Si le principe de cette rémunération est acquis en droit positif, ces diligences doivent toutefois correspondre à une réalité pour être rémunérées. Elles doivent également être proportionnées au montant de la créance à recouvrer. En effet, plus la créance du syndicat des copropriétaires est importante, plus le suivi, la saisine des auxiliaires (commissaire de justice ou avocat) nécessite des diligences exceptionnelles pour le syndic.
En l’état, au regard des pièces produites, il n’est pas justifié que les impayés de la SCI [J] ont impliqué pour le syndic des diligences exceptionnelles justifiant une rémunération correspondant à plus de 20 % de la créance à recouvrer. Seuls des frais de recouvrement à hauteur de la somme de 350 euros seront accordées en conséquence.
***
La SCI [J] sera en conséquence condamnée à payer au syndicat des copropriétaires la somme de 546 € (196+350) au titre des frais de recouvrement augmentée des intérêts au taux légal à compter de l’assignation.
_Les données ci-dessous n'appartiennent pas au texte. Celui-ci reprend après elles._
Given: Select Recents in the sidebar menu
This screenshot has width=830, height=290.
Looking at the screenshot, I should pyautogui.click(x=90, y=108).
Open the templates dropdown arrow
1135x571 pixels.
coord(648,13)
— Sur les charges à échoir de l’année en cours sollicitées
Aux termes de l’article 19-2 de la loi n° 65-557 du 10 juillet 1965, dans sa version issue de la loi n° 2021-1104 du 22 août 2021, à défaut du versement à sa date d’exigibilité d’une provision due au titre de l’article 14-1, et après mise en demeure restée infructueuse passé un délai de trente jours, les autres provisions non encore échues en application du même article 14-1 ainsi que les sommes restant dues appelées au titre des exercices précédents après approbation des comptes deviennent immédiatement exigibles. Le président du tribunal judiciaire statuant selon la procédure accélérée au fond, après avoir constaté, selon le cas, l’approbation par l’assemblée générale des copropriétaires du budget prévisionnel, des travaux ou des comptes annuels, ainsi que la défaillance du copropriétaire, condamne ce dernier au paiement des provisions ou sommes exigibles. Le présent article est applicable aux cotisations du fonds de travaux mentionné à l’article 14-2-1.
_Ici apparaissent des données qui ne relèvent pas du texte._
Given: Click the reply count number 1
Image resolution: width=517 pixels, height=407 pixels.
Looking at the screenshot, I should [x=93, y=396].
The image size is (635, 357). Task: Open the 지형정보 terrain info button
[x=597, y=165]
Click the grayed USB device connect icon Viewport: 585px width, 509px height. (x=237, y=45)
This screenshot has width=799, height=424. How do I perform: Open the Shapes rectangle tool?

En droit positif, la mise en demeure visée à l’article 19-2 de la loi n° 65-557 du 10 juillet 1965 doit indiquer avec précision la nature et le montant des provisions réclamées au titre du budget prévisionnel de l’exercice en cours ou des dépenses pour travaux non comprises dans ce budget, à peine d’irrecevabilité de la demande présentée devant le président du tribunal judiciaire statuant selon la procédure accélérée au fond sur le fondement de ce texte (voir sur ce point avis de la Cour de cassation, 12 décembre 2024, n° 24-70.007).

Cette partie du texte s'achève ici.